Stumler averaged 4.82 kills and 2.35 digs per set and had the championship-clinching kill to earn all NCAA All-Tournament Team honors.
“When I came to college I really had no idea what I wanted to do,” Stumler said. “I loved kids and giving back to people. I was thinking maybe teaching or social work. I took classes in both but I loved teaching and the more I got into classes, the cooler I thought it would be to have a role in so many lives.”
She’s now an elementary education major and believes she can be the same positive role model in a classroom she is on the court.
“As a teacher you spend more time in a day with a kid than the parents do,” Stumler said. “I am going to take great pride in having students of my own and raising them.
“I have had teachers shape what I think, how I think. It’s similar to what a coach does for you. I love giving back to people any way I can.
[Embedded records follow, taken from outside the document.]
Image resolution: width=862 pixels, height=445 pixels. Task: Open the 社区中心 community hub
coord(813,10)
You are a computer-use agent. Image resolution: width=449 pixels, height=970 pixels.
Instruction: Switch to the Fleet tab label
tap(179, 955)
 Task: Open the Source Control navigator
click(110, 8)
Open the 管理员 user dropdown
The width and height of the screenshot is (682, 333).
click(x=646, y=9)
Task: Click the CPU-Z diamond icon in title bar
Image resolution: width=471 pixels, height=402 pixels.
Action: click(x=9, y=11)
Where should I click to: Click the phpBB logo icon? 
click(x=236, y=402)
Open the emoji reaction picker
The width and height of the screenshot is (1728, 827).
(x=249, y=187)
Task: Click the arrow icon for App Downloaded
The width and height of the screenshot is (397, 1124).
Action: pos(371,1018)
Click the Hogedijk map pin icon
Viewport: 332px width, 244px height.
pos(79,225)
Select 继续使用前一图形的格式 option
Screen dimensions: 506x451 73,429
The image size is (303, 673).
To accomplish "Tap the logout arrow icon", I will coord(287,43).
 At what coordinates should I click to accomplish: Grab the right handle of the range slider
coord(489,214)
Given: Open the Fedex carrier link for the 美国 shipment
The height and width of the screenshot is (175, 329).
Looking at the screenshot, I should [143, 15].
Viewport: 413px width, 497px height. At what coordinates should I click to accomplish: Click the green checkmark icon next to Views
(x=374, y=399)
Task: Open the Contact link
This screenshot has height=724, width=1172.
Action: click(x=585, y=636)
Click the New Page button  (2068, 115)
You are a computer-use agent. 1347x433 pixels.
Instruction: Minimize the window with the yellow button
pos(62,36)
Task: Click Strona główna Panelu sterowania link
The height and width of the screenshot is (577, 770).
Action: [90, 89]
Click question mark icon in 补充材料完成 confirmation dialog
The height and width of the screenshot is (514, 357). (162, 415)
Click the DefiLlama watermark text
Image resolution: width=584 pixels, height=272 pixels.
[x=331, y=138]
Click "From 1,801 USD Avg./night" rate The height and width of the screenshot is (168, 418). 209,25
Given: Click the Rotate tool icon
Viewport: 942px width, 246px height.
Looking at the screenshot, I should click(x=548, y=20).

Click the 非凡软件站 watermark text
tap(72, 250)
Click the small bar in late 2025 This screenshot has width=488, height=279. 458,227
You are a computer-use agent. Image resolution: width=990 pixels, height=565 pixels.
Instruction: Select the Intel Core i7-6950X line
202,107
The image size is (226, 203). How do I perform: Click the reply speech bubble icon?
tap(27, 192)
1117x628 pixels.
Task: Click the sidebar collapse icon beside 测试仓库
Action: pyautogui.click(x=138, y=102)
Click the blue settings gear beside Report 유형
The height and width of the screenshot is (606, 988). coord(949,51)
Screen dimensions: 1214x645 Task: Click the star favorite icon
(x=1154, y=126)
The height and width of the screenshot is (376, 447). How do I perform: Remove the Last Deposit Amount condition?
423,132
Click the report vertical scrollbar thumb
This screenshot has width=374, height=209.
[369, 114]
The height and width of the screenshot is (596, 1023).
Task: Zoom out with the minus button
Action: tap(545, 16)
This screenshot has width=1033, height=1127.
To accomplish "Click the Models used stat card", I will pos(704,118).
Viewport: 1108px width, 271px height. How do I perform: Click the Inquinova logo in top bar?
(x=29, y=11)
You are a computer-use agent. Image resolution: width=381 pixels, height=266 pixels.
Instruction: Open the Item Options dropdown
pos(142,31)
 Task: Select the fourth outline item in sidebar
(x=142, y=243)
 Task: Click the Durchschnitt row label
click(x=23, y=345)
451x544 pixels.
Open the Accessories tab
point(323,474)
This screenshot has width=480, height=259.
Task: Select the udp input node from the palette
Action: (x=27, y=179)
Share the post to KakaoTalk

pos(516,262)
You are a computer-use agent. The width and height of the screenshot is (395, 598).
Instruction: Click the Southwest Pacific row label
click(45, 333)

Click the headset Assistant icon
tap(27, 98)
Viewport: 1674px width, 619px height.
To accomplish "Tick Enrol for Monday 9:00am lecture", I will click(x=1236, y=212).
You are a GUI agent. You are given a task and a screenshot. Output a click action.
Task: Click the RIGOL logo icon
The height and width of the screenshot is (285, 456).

I can always be a positive person just like I try to be on the court.”
Tharp, Stumler’s roommate, has the same passion with kids and is a special education major.
“In high school I got randomly placed for a service project helping students with special needs,” Tharp, a key defensive specialist and server for UK, said. “Getting involved then made me realize I wanted to impact their lives any way I can.
“I have learned through observations I have been doing and classes that kids need somebody to give them advice on how to help their lives. I know I can make a difference. That’s what I try to do on the court but I also know I can make a difference teaching for a lot more years than I can playing volleyball.”
Quote of the Week: “We are not supposed to lose a young man like this with so much ahead of him this early. I do not question God why things like this happen, but I also don’t have the capacity to understand how it does. I just know that I wish it were me and not him. His life was in front of him. I have had a good run,” Kentucky coach John Calipari after the death of Terrence Clarke in an automobile accident last week.
Quote of the Week 2: “Walking in the hallway he is a gentle giant. He is an ambassador of what all students should embody. Between the lines it is a totally different thing. When he puts a helmet on, he flips a switch and he just rolls,” Johnson Central assistant coach Justin Arms on Johnson Central offensive lineman Grant Bingham, a UK commit.
Quote of the Week 3: “If you were told you had to go into a fight 2-on-1 every single day, it wears on you. When you command double teams, that is what that position entails and it is not for everybody,” Kentucky defensive coordinator Brad White on playing nose guard in the SEC.